Figure 3. Inflammasome activation by Lm.

In cultured macrophages the activity of the secreted Lm hemolysin (Hly/LLO) is essential for the ability of Lm to escape from phagosomes and growth in the cytosol of infected cells. Mutant ΔHly Lm strains elicit weak IL-1β/IL18 secretion from these cells [103-106], suggesting poor stimulation of cytosolic adaptors and/or poor growth. AIM2 was recently identified as a DNA-sensing inflammasome sensor and mediates secretion of IL-1β and IL-18 by Lm infected macrophages [105,106]. DNA presumably leaks from Lm at a low frequency during infection of the host cell cytosol.

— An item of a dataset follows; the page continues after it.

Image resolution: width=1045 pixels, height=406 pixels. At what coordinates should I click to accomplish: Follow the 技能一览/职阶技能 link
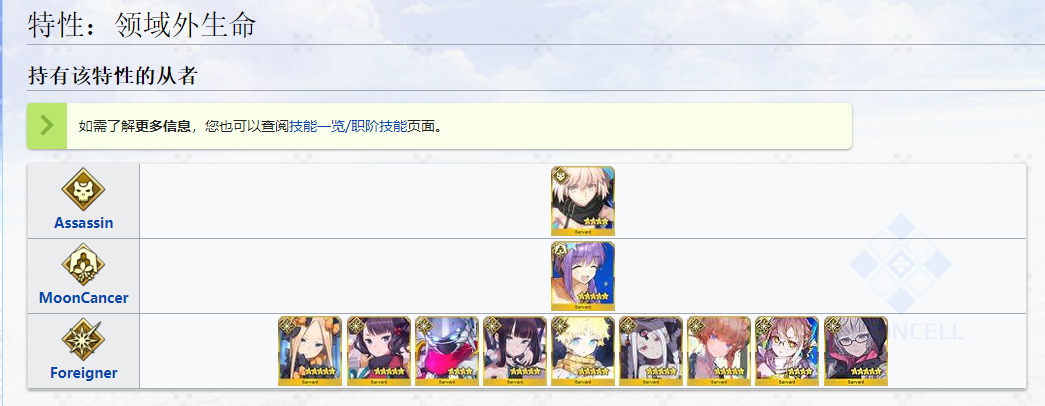click(x=348, y=127)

Lm flagellin is detected by the NLRC4/Ipaf inflammasome [104]. However, NLRC4 plays very little role in responding to infection by the EGD Lm strain, which suppresses flagellin expression at 37C [106]. Lm strains engineered to over-express Lm or Legionella flagellin hyperactivate the NLRC4 inflammasome [30,107]. Activation of AIM2 and NLRC4 inflammasomes in Lm-infected macrophages also induces cell death via a process termed “pyroptosis” [30,105,107,108]. In these studies, increased pyroptosis in cultured macrophages correlated with reduced bacterial burdens in vivo, suggesting that lysis of infected cells impairs Lm growth or dissemination during systemic infection. The NLRP3 inflammasome is sensitive to a variety of signals, including membrane damage and signaling from dectins or other cell surface receptors [109]. Hly may itself modulate activation of the NLRP3 inflammasome [110], though the mechanism is unclear. The Lm p60 protein also affects secretion of IL-18 [21], suggesting it may activate one or more inflammasomes.